SHORT EXERCISE A.
Render everything in the entries from the line containing "You are a GUI" down to the last line of the entries as a Markdown table with the columns Row and Line, numbering each row and omitting blank lines.

TEXT SECTION.
■ ■ ■ ■ ■

Professor Popper has served previously on the governing boards of the American Land Forum, the American Planning Association, the Citizens Council on Land Use Research and Education, and Urban Ecology. He now serves on the boards of the American Land Publishing Project, Ecocity Builders, the National Center for Frontier Communities (formerly the Frontier Education Center) and the Great Plains Restoration Council, helped found the latter two and chairs the board of the latter. He has served on the editorial boards of American Land Forum, Journal of the American Planning Association, and Journal of Rural Communities and now serves on the editorial board of Housing Policy Debate, Journal of Geography, Online Journal of Rural Research and Policy: The Research Journal for the Great Plains, and APA [American Planning Association] Watchdog. He is a fellow of the American Geographical Society and a member of Shaping Tomorrow’s Urban Futures Group.

■ ■ ■ ■ ■

SHORT EXERCISE B.
List the governing boards on which Professor Popper has served previously, according to the biographical passage.

■ ■ ■ ■ ■

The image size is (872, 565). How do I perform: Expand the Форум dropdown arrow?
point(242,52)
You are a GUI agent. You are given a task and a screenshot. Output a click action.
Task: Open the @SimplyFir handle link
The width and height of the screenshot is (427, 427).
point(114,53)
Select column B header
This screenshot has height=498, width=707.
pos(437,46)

■ ■ ■ ■ ■

TASK OUTPUT A.
| Row | Line |
|---|---|
| 1 | You are a GUI agent. You are given a task and a screenshot. Output a click action. |
| 2 | Task: Open the @SimplyFir handle link |
| 3 | The width and height of the screenshot is (427, 427). |
| 4 | point(114,53) |
| 5 | Select column B header |
| 6 | This screenshot has height=498, width=707. |
| 7 | pos(437,46) |

TASK OUTPUT B.
- American Land Forum
- American Planning Association
- Citizens Council on Land Use Research and Education
- Urban Ecology